Looping until a specific string is found - c

I have a simple question. I want to write a program in C that scans the lines of a specific file, and if the only phrase on the line is "Atoms", I want it to stop scanning and report which line it was on. This is what I have and is not compiling because apparently I'm comparing an integer to a pointer: (of course "string.h" is included.
char dm;
int test;
test = fscanf(inp,"%s", &dm);
while (test != EOF) {
if (dm=="Amit") {
printf("Found \"Atoms\" on line %d", j);
break;
}
j++;
}
the file was already opened with:
inp = fopen( .. )
And checked to make sure it opens correctly...
I would like to use a different approach though, and was wondering if it could work. Instead of scanning individual strings, could I scan entire lines as such:
// char tt[200];
//
// fgets(tt, 200, inp);
and do something like:
if (tt[] == "Atoms") break;
Thanks!
Amit

Without paying too much attention to your actual code here, the most important mistake your making is that the == operator will NOT compare two strings.
In C, a string is an array of characters, which is simply a pointer. So doing if("abcde" == some_string) will never be true unless they point to the same string!
You want to use a method like "strcmp(char *a, char *b)" which will return 0 if two strings are equal and something else if they're not. "strncmp(char *a, char *b, size_t n)" will compare the first "n" characters in a and b, and return 0 if they're equal, which is good for looking at the beginning of strings (to see if a string starts with a certain set of characters)
You also should NOT be passing a character as the pointer for %s in your fscanf! This will cause it to completely destroy your stack it tries to put many characters into ch, which only has space for a single character! As James says, you want to do something like char ch[BUFSIZE] where BUFSIZE is 1 larger than you ever expect a single line to be, then do "fscanf(inp, "%s", ch);"
Hope that helps!

please be aware that dm is a single char, while you need a char *
more: if (dm=="Amit") is wrong, change it in
if (strcmp(dm, "Amit") == 0)

In the line using fscanf, you are casting a string to the address of a char. Using the %s in fscanf should set the string to a pointer, not an address:
char *dm;
test = fscanf(inp,"%s", dm);
The * symbol declares an indirection, namely, the variable pointed to by dm. The fscanf line will declare dm as a reference to the string captured with the %s delimiter. It will point to the address of the first char in the string.
What kit said is correct too, the strcmp command should be used, not the == compare, as == will just compare the addresses of the strings.
Edit: What kit says below is correct. All pointers should be allocated memory before they are used, or else should be cast to a pre-allocated memory space. You can allocate memory like this:
dm = (char*)malloc(sizeof(char) * STRING_LENGTH);
where STRING_LENGTH is a maximum length of a possible string. This memory allocation only has to be done once.

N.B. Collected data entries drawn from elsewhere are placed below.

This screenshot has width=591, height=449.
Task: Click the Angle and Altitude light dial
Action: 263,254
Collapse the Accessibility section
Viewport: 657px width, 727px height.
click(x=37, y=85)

The problem is you've declared 'dm' as a char, not a malloc'd char* or char[BUFSIZE]
http://www.cplusplus.com/reference/clibrary/cstdio/fscanf/
You'll also probably report incorrect line numbers, you'll need to scan the read-in buffer for '\n' occurences, and handle the case where your desired string lies across buffer boundaries.

Related

What happens with extra memory using fscanf?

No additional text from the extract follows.